HBC Denies Any Talks With Von Maur on L&T Sale
Is Hudson’s Bay Co. trying to sell Lord & Taylor to Von Maur, the Midwestern department store chain?
Richard Baker, Hudson’s Bay executive chairman and governor, says absolutely not, disputing market sources who indicated some talks were held.
“WWD is incorrect in the report. Hudson’s Bay is not selling Lord & Taylor to Von Maur,” Baker stated.
The family-run Von Maur business would primarily be interested in several Lord & Taylor locations, rather than all of them, but the sources said no deal, in any case, is imminent.
“I’m always listening,” said Jim von Maur, president of Von Maur, when asked if there was interest in Lord & Taylor. He declined to discuss the extent of his conversations with Baker.
Baker has been approaching other companies to sell off Lord & Taylor. Sycamore Partners, the private equity firm specializing in retail and consumer investments, would be among them.
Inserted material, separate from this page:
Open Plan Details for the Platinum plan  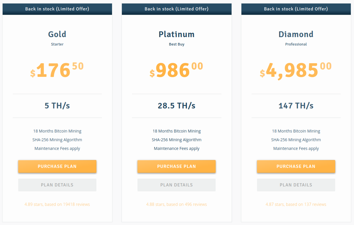(177, 185)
Sycamore owns Belk Inc., the Charlotte, N.C.-based department store chain concentrated in the South.
Last May, HBC said a sale, joint venture or a merger of Lord & Taylor with another company are all possibilities. HBC executives also said strategic alternatives involve the retail operating business of Lord & Taylor. Ideally for Baker, he would sell L&T’s operating business while retaining certain real estate and becoming a landlord to a new L&T operator. But it’s also possible that L&T is sold off in pieces to different retailers.
Among L&T’s most valuable locations owned by HBC are the Garden City, Manhasset and Scarsdale units in New York; the Westfield and Ridgewood, N. J., units, and the store in Stamford, Conn.
“If anyone can make a deal, Richard can,” said someone familiar with the company. “Lord & Taylor’s freestanding locations are very valuable.”
The division operates 45 stores, mainly in the Northeast. The Toronto-based retailer has hired the PJ Solomon financial advisory firm to assist in the process.
Von Maur is a rarity in the retail business — a midsized independent department store chain. Moreover, it’s been opening stores at a time when much larger national department stores have been streamlining. Over the last several decades, most independent department stores either closed or were consolidated into publicly held retailers.
Von Maur is based in Davenport, Iowa, where the company started with a small downtown store. It now operates 35 units in 15 states as well as a chain of junior retail stores, Dry Goods. Both are growing.
Meanwhile, HBC is moving closer to deciding on an offer to go private.
On Thursday, HBC’s special committee of the board said it’s soliciting a number of shareholders to share their views regarding the privatization proposal led by Baker with the committee and its financial advisers in the coming weeks. Baker, along with a group of HBC shareholders, on June 10 offered to take HBC private at a price of $9.45 cash, in Canadian dollars. The offer values HBC’s stock at 1.7 billion Canadian dollars, or $1.28 billion. Baker’s group owns 57 percent of the firm’s shares, and to compete a deal needs a majority of the holders of the remaining 43 percent of the stock to agree.
The special committee is considering “other strategic alternatives” as well as an unsolicited offer by Catalyst Capital Group Inc. to acquire up to 14.8 million common shares of the company for $10.11 per share in cash, Canadian dollars. The stock of the Toronto-based HBC closed Thursday at $9.94.
The special committee did not specify what strategic alternatives would be considered.
Last year, the company sold off both a majority interest in its European retail operations to Signa Holdings, which owns the Karstadt department store chain in Germany, and a 50 percent stake in its European real estate. The sale to Signa led to a merger of the Kaufhof and Karstadt department stores chains in Germany. The proceeds of these transactions would be used to help Baker and his group buy out other shareholders.
This year, HBC announced the closing of its Home Outfitters chain in Canada and will close up to 20 Saks Off 5th stores in the U.S. Last year, HBC sold off the Gilt Groupe. Also, the Lord & Taylor flagship building on Fifth Avenue was sold last year to WeWork for $850 million.
The special committee has retained TD Securities Inc. as an independent valuator to prepare a formal valuation of the common shares and has retained J.P. Morgan Securities as financial adviser; Centerview Partners LLC as special adviser, and Blake, Cassels & Graydon LLP as legal counsel to assist in its process.
It has also engaged real estate appraisal firms and planning consultants to assist in valuing HBC’s real estate assets.
Activist Jonathan Litt of Land &
Buildings Investment Management already called the buyout offer “woefully inadequate” and asked the special committee to consider other options.
A special committee is evaluating a bid from a group of shareholders led by Richard Baker to take HBC private.